▶ [Task to complete]
Change every "Where should I click to" in the material below to "Which point should I click to", and write out all of the material again with nothing else altered.

▶ [Text and element pointing records]

-- -- --

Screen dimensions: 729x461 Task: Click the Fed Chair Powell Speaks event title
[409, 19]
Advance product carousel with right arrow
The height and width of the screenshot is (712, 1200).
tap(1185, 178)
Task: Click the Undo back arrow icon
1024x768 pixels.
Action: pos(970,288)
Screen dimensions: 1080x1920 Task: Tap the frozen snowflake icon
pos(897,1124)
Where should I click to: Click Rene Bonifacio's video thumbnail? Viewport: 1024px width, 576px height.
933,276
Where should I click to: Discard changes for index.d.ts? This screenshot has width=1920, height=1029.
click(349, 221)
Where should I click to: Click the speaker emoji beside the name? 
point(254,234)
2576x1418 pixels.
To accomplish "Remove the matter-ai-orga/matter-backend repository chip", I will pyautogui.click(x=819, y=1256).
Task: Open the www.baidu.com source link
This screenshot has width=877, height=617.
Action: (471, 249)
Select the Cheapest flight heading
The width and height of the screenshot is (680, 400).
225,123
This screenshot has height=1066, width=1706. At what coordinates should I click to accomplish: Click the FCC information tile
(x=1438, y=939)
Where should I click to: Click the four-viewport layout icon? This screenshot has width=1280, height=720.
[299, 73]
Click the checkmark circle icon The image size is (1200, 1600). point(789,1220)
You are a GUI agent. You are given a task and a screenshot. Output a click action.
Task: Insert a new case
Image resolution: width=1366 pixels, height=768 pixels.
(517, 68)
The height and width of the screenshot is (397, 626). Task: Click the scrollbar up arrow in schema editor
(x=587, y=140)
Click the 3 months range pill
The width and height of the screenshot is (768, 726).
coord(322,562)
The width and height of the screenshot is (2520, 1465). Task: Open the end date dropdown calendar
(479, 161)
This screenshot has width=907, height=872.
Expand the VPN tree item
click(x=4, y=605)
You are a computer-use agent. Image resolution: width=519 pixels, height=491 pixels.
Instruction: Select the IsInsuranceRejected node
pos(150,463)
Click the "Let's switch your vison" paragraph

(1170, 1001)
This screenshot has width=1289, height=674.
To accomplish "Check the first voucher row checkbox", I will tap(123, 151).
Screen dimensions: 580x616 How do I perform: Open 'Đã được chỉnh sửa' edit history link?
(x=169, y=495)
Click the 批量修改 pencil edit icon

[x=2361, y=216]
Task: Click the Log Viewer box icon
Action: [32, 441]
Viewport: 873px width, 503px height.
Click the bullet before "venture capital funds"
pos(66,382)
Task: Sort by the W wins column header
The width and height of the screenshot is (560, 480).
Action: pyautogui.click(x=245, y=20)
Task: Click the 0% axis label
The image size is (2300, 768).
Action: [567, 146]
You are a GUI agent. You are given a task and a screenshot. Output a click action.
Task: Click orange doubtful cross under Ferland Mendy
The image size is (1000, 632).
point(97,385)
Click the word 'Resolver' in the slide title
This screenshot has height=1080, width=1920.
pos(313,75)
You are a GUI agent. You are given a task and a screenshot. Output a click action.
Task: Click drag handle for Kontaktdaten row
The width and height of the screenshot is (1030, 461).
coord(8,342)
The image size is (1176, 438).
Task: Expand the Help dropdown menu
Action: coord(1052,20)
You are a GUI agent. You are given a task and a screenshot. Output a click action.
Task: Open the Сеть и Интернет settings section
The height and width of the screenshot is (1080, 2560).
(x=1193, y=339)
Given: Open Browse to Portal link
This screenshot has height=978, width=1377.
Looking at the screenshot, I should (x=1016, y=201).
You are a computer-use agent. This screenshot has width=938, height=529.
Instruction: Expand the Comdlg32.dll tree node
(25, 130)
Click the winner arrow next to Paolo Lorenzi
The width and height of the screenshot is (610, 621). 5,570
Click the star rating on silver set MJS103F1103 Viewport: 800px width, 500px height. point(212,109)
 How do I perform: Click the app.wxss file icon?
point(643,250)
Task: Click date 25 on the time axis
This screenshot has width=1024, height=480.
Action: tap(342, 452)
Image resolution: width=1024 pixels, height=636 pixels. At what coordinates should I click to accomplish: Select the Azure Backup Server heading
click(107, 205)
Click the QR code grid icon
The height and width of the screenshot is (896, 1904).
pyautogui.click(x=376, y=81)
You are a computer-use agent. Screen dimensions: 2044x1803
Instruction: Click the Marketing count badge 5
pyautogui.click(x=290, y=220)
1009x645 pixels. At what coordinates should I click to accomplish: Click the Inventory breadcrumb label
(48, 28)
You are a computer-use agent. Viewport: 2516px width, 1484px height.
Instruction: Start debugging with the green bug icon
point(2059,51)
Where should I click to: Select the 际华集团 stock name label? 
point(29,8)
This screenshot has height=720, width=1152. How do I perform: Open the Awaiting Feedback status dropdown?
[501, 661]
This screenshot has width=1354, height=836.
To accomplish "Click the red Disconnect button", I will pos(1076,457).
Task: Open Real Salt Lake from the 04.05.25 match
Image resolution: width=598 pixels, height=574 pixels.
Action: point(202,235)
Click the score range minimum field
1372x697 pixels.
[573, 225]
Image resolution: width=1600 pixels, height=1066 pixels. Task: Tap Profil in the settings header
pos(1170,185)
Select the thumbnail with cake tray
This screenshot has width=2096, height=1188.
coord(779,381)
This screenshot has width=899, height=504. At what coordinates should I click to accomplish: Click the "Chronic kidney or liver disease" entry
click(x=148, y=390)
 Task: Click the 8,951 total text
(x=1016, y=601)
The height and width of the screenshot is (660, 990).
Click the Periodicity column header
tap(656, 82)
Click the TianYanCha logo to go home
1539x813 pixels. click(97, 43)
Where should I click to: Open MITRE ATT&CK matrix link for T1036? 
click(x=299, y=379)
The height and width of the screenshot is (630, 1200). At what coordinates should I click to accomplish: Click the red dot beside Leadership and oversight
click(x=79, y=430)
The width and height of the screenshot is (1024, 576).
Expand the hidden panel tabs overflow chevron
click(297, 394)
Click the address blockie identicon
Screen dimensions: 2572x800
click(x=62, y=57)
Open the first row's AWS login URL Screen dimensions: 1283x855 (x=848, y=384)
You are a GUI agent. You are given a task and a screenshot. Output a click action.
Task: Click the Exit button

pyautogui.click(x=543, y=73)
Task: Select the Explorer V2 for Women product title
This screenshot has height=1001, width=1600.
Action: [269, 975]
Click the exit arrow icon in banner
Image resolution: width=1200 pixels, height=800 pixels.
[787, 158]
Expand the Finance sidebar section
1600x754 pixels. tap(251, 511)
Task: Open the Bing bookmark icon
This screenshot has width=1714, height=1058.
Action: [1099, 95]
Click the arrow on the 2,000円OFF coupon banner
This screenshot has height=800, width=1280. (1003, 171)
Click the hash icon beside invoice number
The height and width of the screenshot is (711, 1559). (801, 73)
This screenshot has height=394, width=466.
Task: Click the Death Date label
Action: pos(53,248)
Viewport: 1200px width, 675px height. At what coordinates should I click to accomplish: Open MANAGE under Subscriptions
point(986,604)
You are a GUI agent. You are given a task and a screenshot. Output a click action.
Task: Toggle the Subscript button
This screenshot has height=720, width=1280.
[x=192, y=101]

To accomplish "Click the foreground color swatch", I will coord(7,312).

-- -- --

▶ [The response]
Screen dimensions: 729x461 Task: Click the Fed Chair Powell Speaks event title
[409, 19]
Advance product carousel with right arrow
The height and width of the screenshot is (712, 1200).
tap(1185, 178)
Task: Click the Undo back arrow icon
1024x768 pixels.
Action: pos(970,288)
Screen dimensions: 1080x1920 Task: Tap the frozen snowflake icon
pos(897,1124)
Which point should I click to: Click Rene Bonifacio's video thumbnail? Viewport: 1024px width, 576px height.
933,276
Which point should I click to: Discard changes for index.d.ts? This screenshot has width=1920, height=1029.
click(349, 221)
Which point should I click to: Click the speaker emoji beside the name? 
point(254,234)
2576x1418 pixels.
To accomplish "Remove the matter-ai-orga/matter-backend repository chip", I will pyautogui.click(x=819, y=1256).
Task: Open the www.baidu.com source link
This screenshot has width=877, height=617.
Action: (471, 249)
Select the Cheapest flight heading
The width and height of the screenshot is (680, 400).
225,123
This screenshot has height=1066, width=1706. At what coordinates should I click to accomplish: Click the FCC information tile
(x=1438, y=939)
Which point should I click to: Click the four-viewport layout icon? This screenshot has width=1280, height=720.
[299, 73]
Click the checkmark circle icon The image size is (1200, 1600). point(789,1220)
You are a GUI agent. You are given a task and a screenshot. Output a click action.
Task: Insert a new case
Image resolution: width=1366 pixels, height=768 pixels.
(517, 68)
The height and width of the screenshot is (397, 626). Task: Click the scrollbar up arrow in schema editor
(x=587, y=140)
Click the 3 months range pill
The width and height of the screenshot is (768, 726).
coord(322,562)
The width and height of the screenshot is (2520, 1465). Task: Open the end date dropdown calendar
(479, 161)
This screenshot has width=907, height=872.
Expand the VPN tree item
click(x=4, y=605)
You are a computer-use agent. Image resolution: width=519 pixels, height=491 pixels.
Instruction: Select the IsInsuranceRejected node
pos(150,463)
Click the "Let's switch your vison" paragraph

(1170, 1001)
This screenshot has width=1289, height=674.
To accomplish "Check the first voucher row checkbox", I will tap(123, 151).
Screen dimensions: 580x616 How do I perform: Open 'Đã được chỉnh sửa' edit history link?
(x=169, y=495)
Click the 批量修改 pencil edit icon

[x=2361, y=216]
Task: Click the Log Viewer box icon
Action: [32, 441]
Viewport: 873px width, 503px height.
Click the bullet before "venture capital funds"
pos(66,382)
Task: Sort by the W wins column header
The width and height of the screenshot is (560, 480).
Action: pyautogui.click(x=245, y=20)
Task: Click the 0% axis label
The image size is (2300, 768).
Action: [567, 146]
You are a GUI agent. You are given a task and a screenshot. Output a click action.
Task: Click orange doubtful cross under Ferland Mendy
The image size is (1000, 632).
point(97,385)
Click the word 'Resolver' in the slide title
This screenshot has height=1080, width=1920.
pos(313,75)
You are a GUI agent. You are given a task and a screenshot. Output a click action.
Task: Click drag handle for Kontaktdaten row
The width and height of the screenshot is (1030, 461).
coord(8,342)
The image size is (1176, 438).
Task: Expand the Help dropdown menu
Action: coord(1052,20)
You are a GUI agent. You are given a task and a screenshot. Output a click action.
Task: Open the Сеть и Интернет settings section
The height and width of the screenshot is (1080, 2560).
(x=1193, y=339)
Given: Open Browse to Portal link
This screenshot has height=978, width=1377.
Looking at the screenshot, I should (x=1016, y=201).
You are a computer-use agent. This screenshot has width=938, height=529.
Instruction: Expand the Comdlg32.dll tree node
(25, 130)
Click the winner arrow next to Paolo Lorenzi
The width and height of the screenshot is (610, 621). 5,570
Click the star rating on silver set MJS103F1103 Viewport: 800px width, 500px height. point(212,109)
 How do I perform: Click the app.wxss file icon?
point(643,250)
Task: Click date 25 on the time axis
This screenshot has width=1024, height=480.
Action: tap(342, 452)
Image resolution: width=1024 pixels, height=636 pixels. At what coordinates should I click to accomplish: Select the Azure Backup Server heading
click(107, 205)
Click the QR code grid icon
The height and width of the screenshot is (896, 1904).
pyautogui.click(x=376, y=81)
You are a computer-use agent. Screen dimensions: 2044x1803
Instruction: Click the Marketing count badge 5
pyautogui.click(x=290, y=220)
1009x645 pixels. At what coordinates should I click to accomplish: Click the Inventory breadcrumb label
(48, 28)
You are a computer-use agent. Viewport: 2516px width, 1484px height.
Instruction: Start debugging with the green bug icon
point(2059,51)
Which point should I click to: Select the 际华集团 stock name label? 
point(29,8)
This screenshot has height=720, width=1152. How do I perform: Open the Awaiting Feedback status dropdown?
[501, 661]
This screenshot has width=1354, height=836.
To accomplish "Click the red Disconnect button", I will pos(1076,457).
Task: Open Real Salt Lake from the 04.05.25 match
Image resolution: width=598 pixels, height=574 pixels.
Action: point(202,235)
Click the score range minimum field
1372x697 pixels.
[573, 225]
Image resolution: width=1600 pixels, height=1066 pixels. Task: Tap Profil in the settings header
pos(1170,185)
Select the thumbnail with cake tray
This screenshot has width=2096, height=1188.
coord(779,381)
This screenshot has width=899, height=504. At what coordinates should I click to accomplish: Click the "Chronic kidney or liver disease" entry
click(x=148, y=390)
 Task: Click the 8,951 total text
(x=1016, y=601)
The height and width of the screenshot is (660, 990).
Click the Periodicity column header
tap(656, 82)
Click the TianYanCha logo to go home
1539x813 pixels. click(97, 43)
Which point should I click to: Open MITRE ATT&CK matrix link for T1036? 
click(x=299, y=379)
The height and width of the screenshot is (630, 1200). At what coordinates should I click to accomplish: Click the red dot beside Leadership and oversight
click(x=79, y=430)
The width and height of the screenshot is (1024, 576).
Expand the hidden panel tabs overflow chevron
click(297, 394)
Click the address blockie identicon
Screen dimensions: 2572x800
click(x=62, y=57)
Open the first row's AWS login URL Screen dimensions: 1283x855 (x=848, y=384)
You are a GUI agent. You are given a task and a screenshot. Output a click action.
Task: Click the Exit button

pyautogui.click(x=543, y=73)
Task: Select the Explorer V2 for Women product title
This screenshot has height=1001, width=1600.
Action: [269, 975]
Click the exit arrow icon in banner
Image resolution: width=1200 pixels, height=800 pixels.
[787, 158]
Expand the Finance sidebar section
1600x754 pixels. tap(251, 511)
Task: Open the Bing bookmark icon
This screenshot has width=1714, height=1058.
Action: [1099, 95]
Click the arrow on the 2,000円OFF coupon banner
This screenshot has height=800, width=1280. (1003, 171)
Click the hash icon beside invoice number
The height and width of the screenshot is (711, 1559). (801, 73)
This screenshot has height=394, width=466.
Task: Click the Death Date label
Action: pos(53,248)
Viewport: 1200px width, 675px height. At what coordinates should I click to accomplish: Open MANAGE under Subscriptions
point(986,604)
You are a GUI agent. You are given a task and a screenshot. Output a click action.
Task: Toggle the Subscript button
This screenshot has height=720, width=1280.
[x=192, y=101]

To accomplish "Click the foreground color swatch", I will coord(7,312).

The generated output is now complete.